CVE-2018-21172

Vulnerability

A stack-based buffer overflow vulnerability exists in the firmware of multiple NETGEAR router models. The flaw is triggered when an authenticated user sends a crafted request to the device's management interface. Affected models and the first patched firmware versions are: R7800 before 1.0.2.40, R9000 before 1.0.2.52, WNDR3700v4 before 1.0.2.92, WNDR4300 before 1.0.2.94, WNDR4300v2 before 1.0.0.50, WNDR4500v3 before 1.0.0.50, and WNR2000v5 before 1.0.0.62 [1].

Exploitation

An attacker must first have valid administrative credentials to the router's web interface. With authenticated access, the attacker can send a specially crafted input that overflows a stack buffer. No user interaction beyond the initial authentication is required; the attack can be launched from the local network (adjacent access) [1].

Impact

Successful exploitation allows an attacker to execute arbitrary code on the device. This can lead to full compromise of the router, including disclosure of sensitive information, modification of device configuration, and potential use as a pivot point for further network attacks.
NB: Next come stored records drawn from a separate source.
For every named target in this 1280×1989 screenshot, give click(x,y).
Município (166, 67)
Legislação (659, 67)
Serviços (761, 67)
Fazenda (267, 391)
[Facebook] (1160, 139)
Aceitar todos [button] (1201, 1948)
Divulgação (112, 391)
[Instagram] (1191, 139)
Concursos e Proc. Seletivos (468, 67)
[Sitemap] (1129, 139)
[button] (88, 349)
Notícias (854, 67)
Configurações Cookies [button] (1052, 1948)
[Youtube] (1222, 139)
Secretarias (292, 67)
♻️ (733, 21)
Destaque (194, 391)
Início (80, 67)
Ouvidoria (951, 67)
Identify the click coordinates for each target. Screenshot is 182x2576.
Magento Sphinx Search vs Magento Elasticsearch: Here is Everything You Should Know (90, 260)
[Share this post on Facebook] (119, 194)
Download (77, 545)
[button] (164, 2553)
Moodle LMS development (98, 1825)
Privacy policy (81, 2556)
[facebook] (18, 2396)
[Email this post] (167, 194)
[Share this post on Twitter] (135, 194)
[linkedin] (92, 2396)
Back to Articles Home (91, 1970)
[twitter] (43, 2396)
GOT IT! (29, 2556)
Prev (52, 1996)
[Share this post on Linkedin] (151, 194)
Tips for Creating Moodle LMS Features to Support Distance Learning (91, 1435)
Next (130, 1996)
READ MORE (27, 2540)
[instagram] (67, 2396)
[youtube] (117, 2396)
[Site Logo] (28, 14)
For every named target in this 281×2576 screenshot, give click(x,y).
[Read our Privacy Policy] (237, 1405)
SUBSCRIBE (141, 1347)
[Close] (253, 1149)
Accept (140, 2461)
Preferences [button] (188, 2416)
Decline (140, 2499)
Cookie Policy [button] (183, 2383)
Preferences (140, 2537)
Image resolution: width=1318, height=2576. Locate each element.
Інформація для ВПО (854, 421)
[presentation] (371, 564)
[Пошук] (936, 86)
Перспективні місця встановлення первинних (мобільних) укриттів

The CVSS v3 vector indicates a high impact on confidentiality, integrity, and availability (CVSS:3.0/AV:A/AC:L/PR:H/UI:N/S:U/C:H/I:H/A:H) [1].

Mitigation

NETGEAR has released fixed firmware versions for all affected models: R7800 firmware 1.0.2.40, R9000 firmware 1.0.2.52, WNDR3700v4 firmware 1.0.2.92, WNDR4300 firmware 1.0.2.94, WNDR4300v2 firmware 1.0.0.50, WNDR4500v3 firmware 1.0.0.50, and WNR2000v5 firmware 1.0.0.62. Users are strongly advised to update to the latest firmware immediately [1]. No workarounds other than applying the patch have been disclosed.